Sorry but it doesn't still answer my question. The answer is 65% but i am not sure how to get it. –  sammville Dec 12 '10 at 21:03

NOTE: $\text{orig-salary}$ represents the salary you had before it was changed. $\text{next-salary}$ represents the salary you had after it was increased by 10%. $\text{final-salary}$ represents the salary you had after it was increased by 50%.

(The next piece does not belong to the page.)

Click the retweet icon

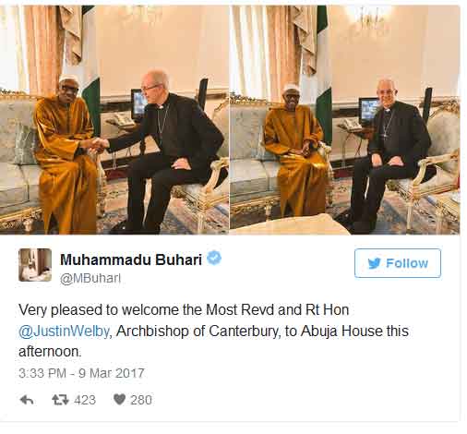[60, 400]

Whenever we say "x was increased by y%" we mean this: $$x + (x * y\%) = (x * 100\%) + (x * y\%) = x * (100\% + y\%)$$

So, using the information in your problem, we have the following two equations: \begin{align*} \text{next-salary} &= \text{orig-salary} * (100\% + 10\%)\\ \text{final-salary} &= \text{next-salary} * (100\% + 50\%) \end{align*} Replace $\text{next-salary}$ with $\text{orig-salary} * (100\% + 10\%)$ \begin{align*} \text{final-salary} &= \text{next-salary} * (100\% + 50\%)\\ \text{final-salary} &= (\text{orig-salary} * (100\% + 10\%)) * (100\% + 50\%)\\ \text{final-salary} &= \text{orig-salary} * (110\%) * (150\%)\\ \text{final-salary} &= \text{orig-salary} * 1.10 * 1.50\\ \text{final-salary} &= \text{orig-salary} * 1.650 \end{align*}

The overall increase would be $1.650 - 100\%$ OR $165.0\% - 100\% = 65\%$

The overall increase is $65\%$.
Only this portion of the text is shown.